Anmerkung Wenn der Miniporttreiber NDIS-Dienstqualität (QoS) unterstützt, muss er auch den Schlüsselwortwert *QOS lesen. Basierend auf dem Schlüsselwortwert *QOS werden die Schlüsselwortwerte *PriorityVLANTag anders interpretiert. Weitere Informationen finden Sie unter Standardisierte INF-Schlüsselwörter für NDIS QoS.
*InterruptModeration
Ein Wert, der beschreibt, ob das Gerät die Interrupt-Modulation aktiviert oder deaktiviert. Interruptmoderationsalgorithmen sind geräteabhängig. Der Gerätehersteller kann nicht standardisierte Schlüsselwörter verwenden, um algorithmische Einstellungen zu unterstützen.
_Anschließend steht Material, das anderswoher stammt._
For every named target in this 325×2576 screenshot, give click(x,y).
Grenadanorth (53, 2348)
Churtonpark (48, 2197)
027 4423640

Weitere Informationen zur Unterbrechungsmoderation finden Sie unter Interrupt Moderation.
*RSS
Ein Wert, der beschreibt, ob das Gerät die empfängerseitige Skalierung (RSS) aktiviert oder deaktiviert hat. Weitere Informationen zu RSS finden Sie unter Receive Side Scaling.
*HeaderDataSplit
Ein Wert, der beschreibt, ob das Gerät Die Kopfzeilendatenteilung aktiviert oder deaktiviert hat. Weitere Informationen zum Teilen von Kopfzeilendaten finden Sie unter Header-Data Split.
Die folgenden Schlüsselwörter sind mit Verbindungsoffloaddiensten verknüpft:
*TCPConnectionOffloadIPv4
*TCPConnectionOffloadIPv6
Weitere Informationen zu den Schlüsselwörtern für das Verbindungsabladen finden Sie unter Verwenden von Registrierungswerten zum Aktivieren und Deaktivieren des Verbindungsabladens.
Die folgenden Schlüsselwörter sind mit Aufgaben offload-Diensten verknüpft:
*IPChecksumOffloadIPv4
*TCPChecksumOffloadIPv4
*TCPChecksumOffloadIPv6
*UDPChecksumOffloadIPv4
*UDPChecksumOffloadIPv6
*LsoV1IPv4
*LsoV2IPv4
Anmerkung Für Geräte, die sowohl Large Send Offload Version 1 (LSOv1) als auch LSOv2 über IPv4 unterstützen, sollte nur das Schlüsselwort *LsoV2IPv4 in den INF-Datei- und Registrierungswerten verwendet werden. Wenn beispielsweise das Schlüsselwort *LsoV2IPv4 in der INF-Datei angezeigt wird und das Schlüsselwort *LsoV1IPv4 in der Registrierung (oder umgekehrt) angezeigt wird, hat das Schlüsselwort *LsoV2IPv4 immer Vorrang.
*LsoV2IPv6
*IPsecOffloadV1IPv4
*IPsecOffloadV2
*IPsecOffloadV2IPv4
*TCPUDPChecksumOffloadIPv4
*TCPUDPChecksumOffloadIPv6
Weitere Informationen zu den Schlüsselwörtern zum TCP/IP-Offload finden Sie unter Verwenden von Registrierungswerten zum Aktivieren und Deaktivieren des Entladens von Vorgängen.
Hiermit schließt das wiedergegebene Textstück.